■ Assignment
The data below should be retyped exactly, with the pictures left out.
● ● ● ● ●
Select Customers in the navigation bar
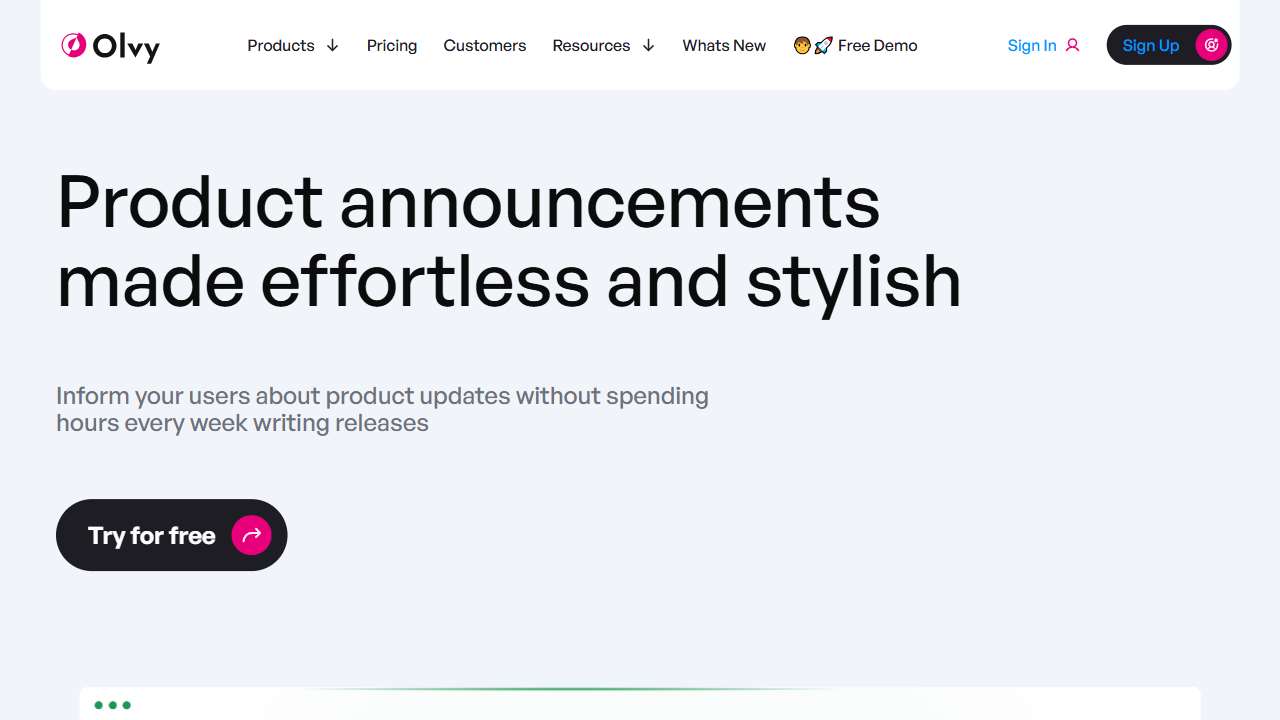The image size is (1280, 720). pos(485,45)
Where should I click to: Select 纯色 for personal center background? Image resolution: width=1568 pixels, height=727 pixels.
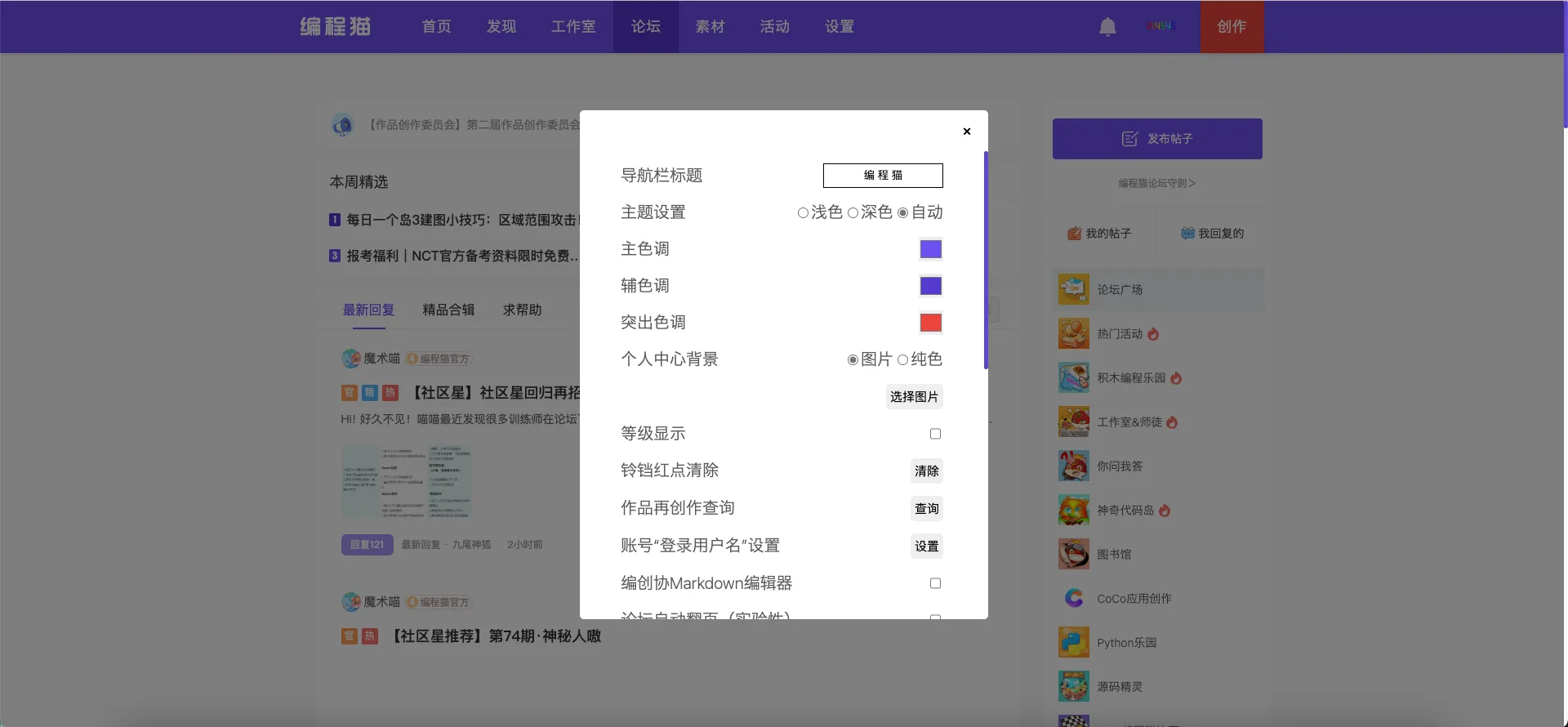coord(902,360)
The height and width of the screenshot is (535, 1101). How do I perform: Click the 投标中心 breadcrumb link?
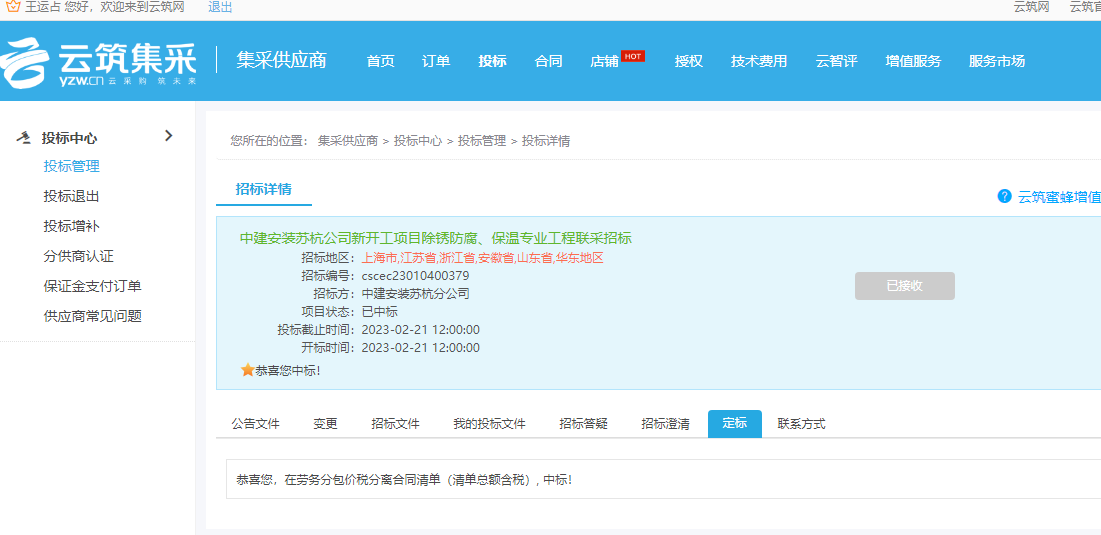click(417, 141)

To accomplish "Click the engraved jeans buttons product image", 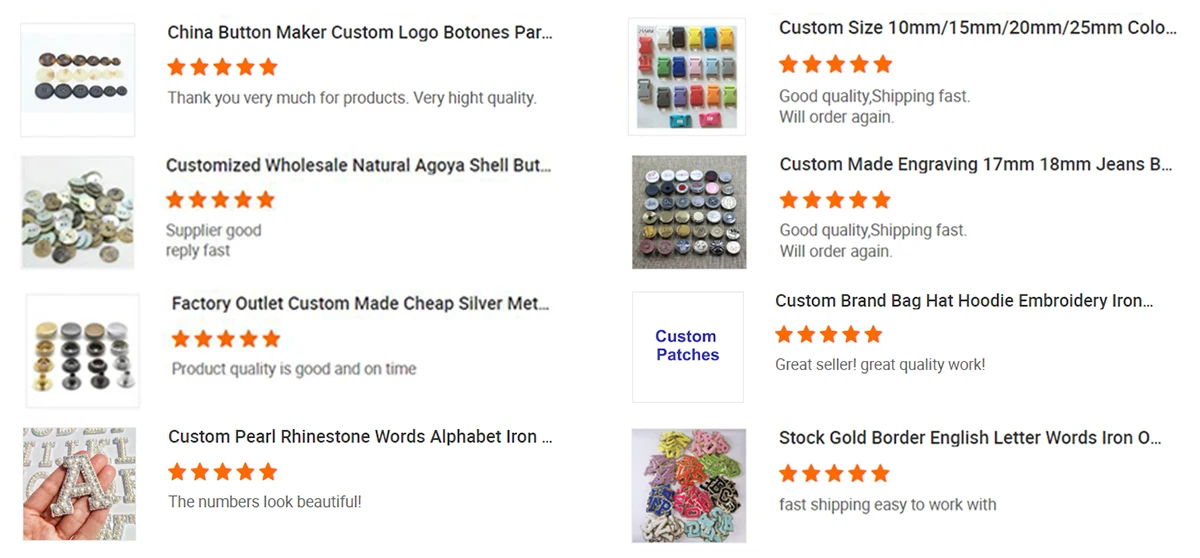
● ● ● ● ●
■ Exercise solution
Select Customers in the navigation bar
The image size is (1280, 720). pos(485,45)
Where should I click to: Select 纯色 for personal center background? Image resolution: width=1568 pixels, height=727 pixels.
coord(902,360)
The height and width of the screenshot is (535, 1101). How do I perform: Click the 投标中心 breadcrumb link?
click(417, 141)

To accomplish "Click the engraved jeans buttons product image", 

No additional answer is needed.